Hebrew University of Jerusalem, Israel
Monday, October 15, 2001, 4:15PM
Gates B01 http://robotics.stanford.edu/ba-colloquium/
Abstract
The problem of three-dimensional (3D) interpretation from multiple
two-dimensional (2D) images is perhaps the oldest and most basic topic
in visual interpretation. Since objects in the world are generally 3D
and the images they create on our retina are 2D, there is a natural
question of how a visual system might go about compensating for the loss
of information due to the projection from 3D to 2D. This question is
fundamental to a wide variety of visual tasks. For example, the images a
3D object generated while changing pose would vary considerably in
appearance, thus in the course of matching a picture of an unknown
object to a library of pictures requires some notion of "invariance" to
pose. Other examples include Ego-motion, sensing ones own 6-dof motion
from the sequence of images falling on the retina, and various
applications outside the realm of visual interpretation such as 3D model
building, augmented reality, view interpolation and synthesis - and so
forth.
During the past decade much progress has been made by many researchers
to gain a complete understanding of the possible invariances and
intrinsic structures one can obtain from image measurements alone across
multiple images and apply those techniques to applications in modeling,
visual recognition and graphics.
In this talk I will describe an emerging new topic in the analysis of 3D
information. I will describe techniques which extend the envelope of
analysis from static/rigid scenes to dynamic/non-rigid configurations.

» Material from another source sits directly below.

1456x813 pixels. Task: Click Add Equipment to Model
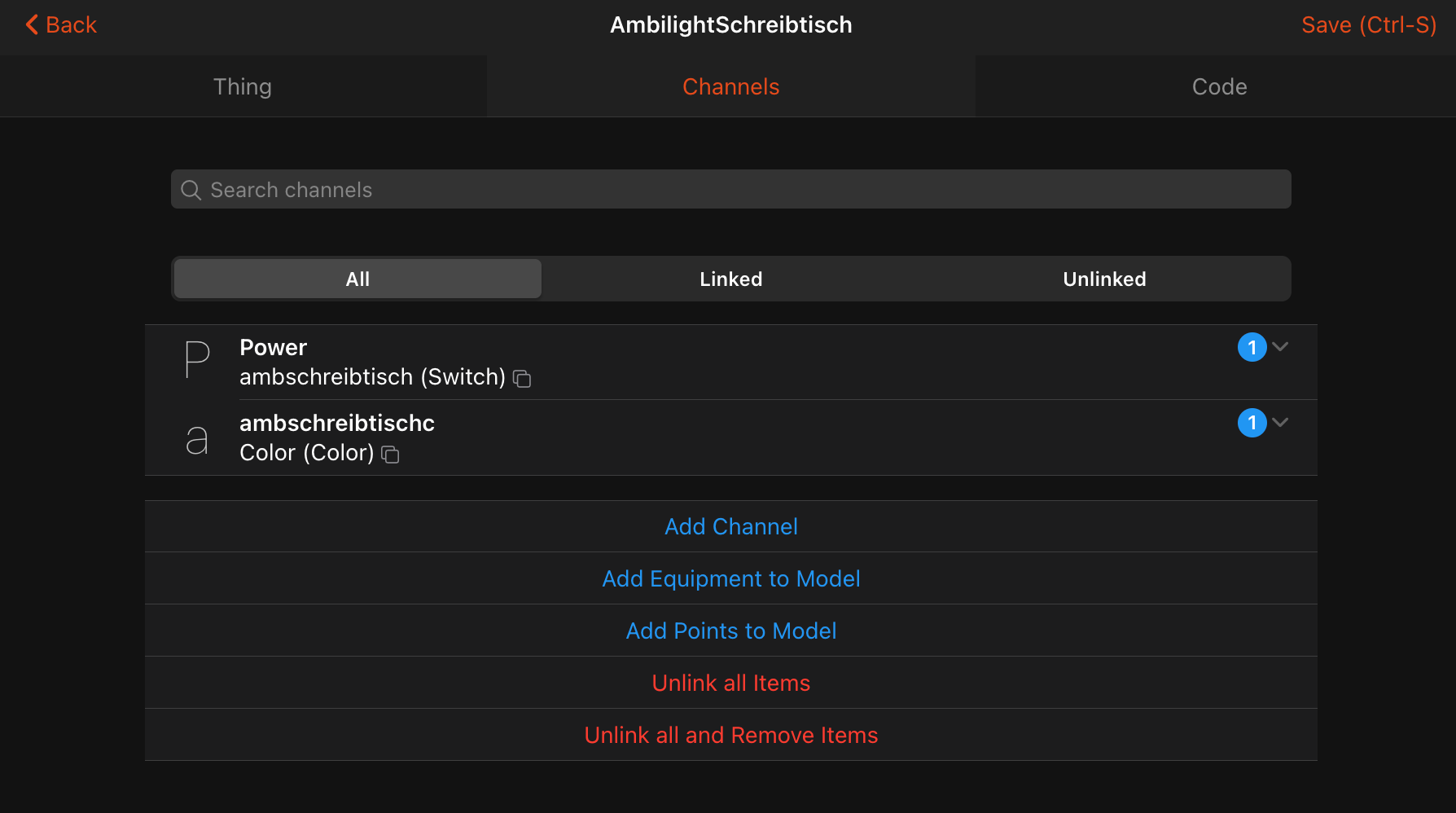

In other words, the 3D scene features are allowed to change positions in
a non-rigid manner while the camera pose is changing - and the algebraic
treatment of this phenomenon will be shown to be general and scalable to
various domains and applications. I will demonstrate these techniques as
applied to multi-body segmentation, visual recognition of non-rigid
bodies ("action" understanding), and multiple dynamic point
configurations.
This is joint work over the course of two years with Shai Avidan, Anat
Levin, Yoni Wexler and Lior Wolf.
About the Speaker
Amnon Shashua is an Associate Professor at the School of Computer
Science and Engineering at Hebrew University of Jerusalem, Israel, and
is presently on sabbatical at Stanford University. He received his
Ph.D. degree in Computational Neuroscience, working at the Artificial
Intelligence Laboratory, from the Massachusetts Institute of Technology
(MIT), in 1993. His main research interests are in computer vision and
computational modeling of human vision. His work includes early visual
processing of Saliency and Grouping mechanisms, Visual Recognition,
Image Synthesis for Animation and Graphics, and Theory of Computer
Vision in
the
areas of three-dimensional processing from a collection of
two-dimensional
views.
Some of the papers covering the topic of this talk have been awarded the
"best paper award" in ECCV 2000, and the "honorable mention of the Marr
Prize" in ICCV 2001 - both awards jointly with his student and coauthor
Lior Wolf.